I called with sleep still in my eyes and heard the hum of people behind Gigi's answering voice. It was fast. It was painless. It was everything Annie had wanted.

No lingering. A “good death” for her. But not for me.

It's hard to open my computer knowing there will be no “Dear Petal.” It's hard, after knowing such a warm and giving shelter, to go without. Sometimes I run across a sentence that sings to me, and jot it down to show her. And sometimes, when she leaps out at me from the cover of a book, I remember she is gone, and it hits me like lightning, fast and lethal and unexpected. It stops my breath, until I remind myself that she is gone, but I am still here.

When the lightning hits, I comfort myself with this. The beauty of Anne's writing is that she makes it all seem, not just possible, but
normal.
For men to go dragonback. For women to become ships. For young, unwanted girls to become master-harpers. For brains to pair with brawns and sing opera under alien skies. And for an unlikely friendship to bloom, a pairing no one could have imagined, between a petal on Earth and an orchid in flight.

JANIS IAN is a songwriter's songwriter who began writing songs at twelve years of age and performed onstage at New York's Village Gate just one year later.
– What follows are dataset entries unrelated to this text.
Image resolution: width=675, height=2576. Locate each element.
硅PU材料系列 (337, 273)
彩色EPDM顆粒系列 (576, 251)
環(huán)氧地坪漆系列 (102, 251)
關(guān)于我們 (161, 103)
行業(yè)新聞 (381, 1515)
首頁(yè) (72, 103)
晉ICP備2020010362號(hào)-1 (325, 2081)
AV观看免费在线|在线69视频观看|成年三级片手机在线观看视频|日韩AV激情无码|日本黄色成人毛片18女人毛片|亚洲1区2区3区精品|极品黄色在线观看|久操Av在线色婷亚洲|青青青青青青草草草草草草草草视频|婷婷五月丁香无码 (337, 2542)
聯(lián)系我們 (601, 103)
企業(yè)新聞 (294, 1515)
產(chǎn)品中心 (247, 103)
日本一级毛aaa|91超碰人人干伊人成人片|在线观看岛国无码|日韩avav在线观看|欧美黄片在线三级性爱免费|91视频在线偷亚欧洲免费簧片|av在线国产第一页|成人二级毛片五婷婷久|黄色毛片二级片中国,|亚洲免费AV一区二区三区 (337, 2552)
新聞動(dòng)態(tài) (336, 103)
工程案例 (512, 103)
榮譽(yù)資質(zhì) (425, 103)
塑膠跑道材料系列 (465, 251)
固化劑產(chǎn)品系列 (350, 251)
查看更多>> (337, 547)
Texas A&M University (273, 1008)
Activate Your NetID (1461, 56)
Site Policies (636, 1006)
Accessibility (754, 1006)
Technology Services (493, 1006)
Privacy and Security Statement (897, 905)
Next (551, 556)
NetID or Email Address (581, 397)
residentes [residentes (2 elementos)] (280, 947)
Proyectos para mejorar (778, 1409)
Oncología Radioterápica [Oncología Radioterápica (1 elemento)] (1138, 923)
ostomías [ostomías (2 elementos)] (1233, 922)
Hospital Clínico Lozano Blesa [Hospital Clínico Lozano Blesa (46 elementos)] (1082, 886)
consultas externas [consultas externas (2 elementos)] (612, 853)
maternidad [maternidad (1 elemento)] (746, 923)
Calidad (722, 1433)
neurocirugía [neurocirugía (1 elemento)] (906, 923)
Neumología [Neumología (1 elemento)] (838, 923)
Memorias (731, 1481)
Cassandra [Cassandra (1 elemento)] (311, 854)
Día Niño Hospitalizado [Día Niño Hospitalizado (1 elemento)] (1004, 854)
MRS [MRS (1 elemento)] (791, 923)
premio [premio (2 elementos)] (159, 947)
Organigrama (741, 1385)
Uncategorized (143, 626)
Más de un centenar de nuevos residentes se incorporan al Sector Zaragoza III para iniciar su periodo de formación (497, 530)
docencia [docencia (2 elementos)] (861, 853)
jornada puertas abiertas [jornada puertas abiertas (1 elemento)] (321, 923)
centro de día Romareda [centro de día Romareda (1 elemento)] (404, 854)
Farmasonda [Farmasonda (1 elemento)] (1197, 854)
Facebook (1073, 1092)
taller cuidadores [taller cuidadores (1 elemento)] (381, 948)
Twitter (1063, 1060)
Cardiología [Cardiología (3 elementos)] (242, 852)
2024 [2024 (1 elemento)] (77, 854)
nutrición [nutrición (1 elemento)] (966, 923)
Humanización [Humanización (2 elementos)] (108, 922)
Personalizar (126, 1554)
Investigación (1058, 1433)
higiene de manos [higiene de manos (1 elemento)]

Her first record, “Society's Child,” was released two years after that. The seminal “At Seventeen” brought her five of her nine Grammy nominations, and songs like “Jesse” and “Some People's Lives” have been recorded by artists as diverse as Celine Dion, John Mellencamp, Mel Torme, Glen Campbell, and Bette Midler. Tina Fey even named a character “Janis Ian” in her movie Mean Girls!

Janis' energy does not stop at performing. Her autobiography
Society's Child,
a starred
Booklist
review and
Publisher's Weekly
pick (and now also available as an audio book), details her life and career. Her song “Stars” is also the title of an anthology featuring twenty-four major science fiction writers, all of them “tipping the hat” by writing original stories based on songs Janis wrote that affected their own lives.